Ini bukanlah hipotetis. Kami memetakan 46 vektor di mana data melampaui kontrol yang dimaksudkan, bahkan ketika tidak ada yang tampak rusak. Agen AI menghasilkan dan berbagi data dengan kecepatan mesin. Tanpa perlindungan runtime yang dapat diverifikasi yang terintegrasi ke dalam alur kerja, kegagalan berpropagasi lebih cepat dari tim keamanan yang dapat mendeteksi atau merespons.
Bagaimana organisasi terkemuka menyeimbangkan kebutuhan untuk membuka kemampuan AI lanjutan sambil melindungi aset data sensitif mereka?
Organisasi yang melakukan hal ini dengan benar memperlakukan privasi dan tata kelola sebagai pendorong, bukan rem. Itulah wawasan kunci.
Apa yang saya lihat di lapangan adalah bahwa perusahaan terkemuka memasangkan kemampuan AI lanjutan dengan platform AI yang dapat dipercaya yang memberikan jaminan yang dapat diverifikasi, bukan hanya daftar kepatuhan. Mereka membuka data sensitif untuk inovasi AI sambil memastikan informasi propietary tetap dilindungi, bahkan ketika alur kerja berjalan secara otonom.
Penggambaran lama adalah kemampuan versus keamanan. Organisasi yang bergerak paling cepat telah menolak perdagangan itu sepenuhnya. Mereka membangun kepercayaan yang dapat diverifikasi ke dalam fondasi strategi AI mereka, memungkinkan mereka untuk mengerahkan data paling berharga mereka. Pada saat yang sama, pesaing masih terjebak dalam mode pilot, menjalankan AI pada dataset yang disanitasi yang tidak menggerakkan jarum.
Berdasarkan apa yang Anda lihat hari ini, bagaimana Anda mengharapkan model tata kelola AI perusahaan berkembang selama beberapa tahun mendatang ketika sistem agen berpindah dari pilot ke produksi penuh?

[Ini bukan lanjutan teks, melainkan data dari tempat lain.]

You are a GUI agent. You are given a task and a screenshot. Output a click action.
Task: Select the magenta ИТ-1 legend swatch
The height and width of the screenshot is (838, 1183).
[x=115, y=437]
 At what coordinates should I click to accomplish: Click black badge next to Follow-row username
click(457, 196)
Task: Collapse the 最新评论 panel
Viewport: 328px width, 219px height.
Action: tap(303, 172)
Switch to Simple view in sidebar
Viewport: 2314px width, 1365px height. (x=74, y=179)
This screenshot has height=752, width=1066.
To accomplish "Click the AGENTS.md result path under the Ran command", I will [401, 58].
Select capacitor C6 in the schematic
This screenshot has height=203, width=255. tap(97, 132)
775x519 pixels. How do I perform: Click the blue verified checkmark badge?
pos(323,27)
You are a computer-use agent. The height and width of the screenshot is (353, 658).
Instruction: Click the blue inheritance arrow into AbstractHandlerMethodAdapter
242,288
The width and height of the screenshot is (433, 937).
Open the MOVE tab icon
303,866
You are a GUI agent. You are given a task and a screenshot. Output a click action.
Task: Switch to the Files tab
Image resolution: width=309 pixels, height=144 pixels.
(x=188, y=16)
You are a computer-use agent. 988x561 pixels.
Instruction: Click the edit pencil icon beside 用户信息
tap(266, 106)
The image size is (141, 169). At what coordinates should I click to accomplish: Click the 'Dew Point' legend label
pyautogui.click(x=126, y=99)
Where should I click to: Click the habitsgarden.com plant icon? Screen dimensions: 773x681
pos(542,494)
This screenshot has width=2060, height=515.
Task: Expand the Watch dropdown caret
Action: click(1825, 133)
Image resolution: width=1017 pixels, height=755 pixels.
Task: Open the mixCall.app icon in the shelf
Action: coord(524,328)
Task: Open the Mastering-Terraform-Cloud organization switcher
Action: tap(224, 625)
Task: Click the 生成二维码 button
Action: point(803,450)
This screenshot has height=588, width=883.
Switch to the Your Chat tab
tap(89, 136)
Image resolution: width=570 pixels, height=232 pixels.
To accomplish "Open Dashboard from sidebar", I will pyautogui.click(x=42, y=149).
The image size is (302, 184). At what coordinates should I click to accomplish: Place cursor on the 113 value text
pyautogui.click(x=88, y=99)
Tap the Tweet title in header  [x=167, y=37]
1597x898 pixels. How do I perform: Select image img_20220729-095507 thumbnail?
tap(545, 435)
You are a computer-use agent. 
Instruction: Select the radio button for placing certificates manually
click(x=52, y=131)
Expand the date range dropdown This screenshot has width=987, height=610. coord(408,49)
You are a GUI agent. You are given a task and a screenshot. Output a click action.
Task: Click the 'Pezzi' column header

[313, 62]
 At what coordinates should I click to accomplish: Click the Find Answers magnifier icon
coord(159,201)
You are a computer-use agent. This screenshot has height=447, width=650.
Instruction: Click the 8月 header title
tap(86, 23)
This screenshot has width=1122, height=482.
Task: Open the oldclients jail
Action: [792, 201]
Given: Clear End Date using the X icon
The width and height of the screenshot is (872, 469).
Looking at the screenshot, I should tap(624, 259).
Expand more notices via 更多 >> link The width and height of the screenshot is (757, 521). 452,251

Tata kelola akan berkembang dari kertas ke bukti. Itulah cara termudah saya dapat mengatakannya. Model tata kelola awal dibangun untuk perangkat lunak yang berjalan dengan kecepatan manusia: kebijakan pada kertas, persetujuan sebelum deploy, tinjauan setelah sesuatu salah. Sistem agen memecahkan setiap asumsi tersebut. Mereka beroperasi terus-menerus, bertindak secara otonom, dan menghasilkan efek berantai dengan kecepatan mesin.
Apa yang kami lihat adalah tata kelola bergeser ke arah verifiabilitas runtime sebagai batas keamanan baru, didukung oleh jaminan kriptografis yang membuktikan perilaku di seluruh tahap siklus hidup agen, sebelum, selama, dan setelah. Pola yang sama yang kami lihat dengan HTTPS menjadi default untuk lalu lintas web. Tidak ada lagi perdebatan tentang apakah mengenkripsi koneksi web. Dalam beberapa tahun, tidak ada lagi perdebatan tentang apakah memverifikasi eksekusi AI pada runtime. Itu akan menjadi syarat minimum.
Terima kasih atas wawancara yang luar biasa, pembaca yang ingin mempelajari lebih lanjut dapat mengunjungi OPAQUE.